Content Security Policy edit

Download PDF

Content Security Policy (CSP) is an added layer of security that helps to detect and mitigate certain types of attacks, including Cross Site Scripting (XSS) and data injection attacks. These attacks are used for everything from data theft to site defacement to distribution of malware. Read more on CSP at MDN.

Content-Security-Policy header

For Simple Analytics you want to add the following Content Security Policy header (we included 'self' for all as well):

Content-Security-Policy: script-src 'self' 'unsafe-inline' https://scripts.simpleanalyticscdn.com; connect-src 'self' https://queue.simpleanalyticscdn.com; img-src 'self' https://queue.simpleanalyticscdn.com https://simpleanalyticsbadges.com;

Content-Security-Policy meta tag

Alternatively, a <meta> element can be used to configure a policy, for example:

<meta http-equiv="Content-Security-Policy" content="script-src 'self' 'unsafe-inline' https://scripts.simpleanalyticscdn.com; connect-src 'self' https://queue.simpleanalyticscdn.com; img-src 'self' https://queue.simpleanalyticscdn.com https://simpleanalyticsbadges.com;">

Basically we use https://scripts.simpleanalyticscdn.com for our public script, https://queue.simpleanalyticscdn.com to send Beacon API data and error requests, and we use https://queue.simpleanalyticscdn.com also for sending data through our “pixel”. If you show our badge, you need to have https://simpleanalyticsbadges.com.

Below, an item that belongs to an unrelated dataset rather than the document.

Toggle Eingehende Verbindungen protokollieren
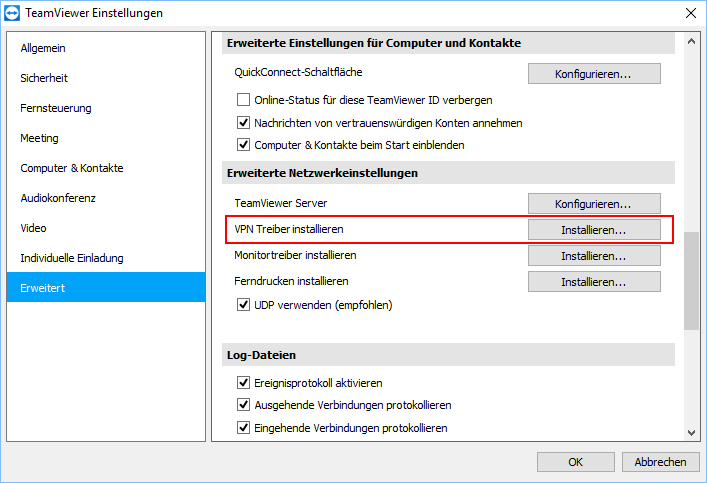Screen dimensions: 707x483 coord(243,428)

Why script-src 'unsafe-inline'?

If you use the automated events, make sure to have 'unsafe-inline' in your script-src, otherwise you can remove that from the examples above. We use 'unsafe-inline' to add onClick event listeners to your download buttons, email links, and outbound links.

Don’t forget to add your own assets to the above Content Security Policy.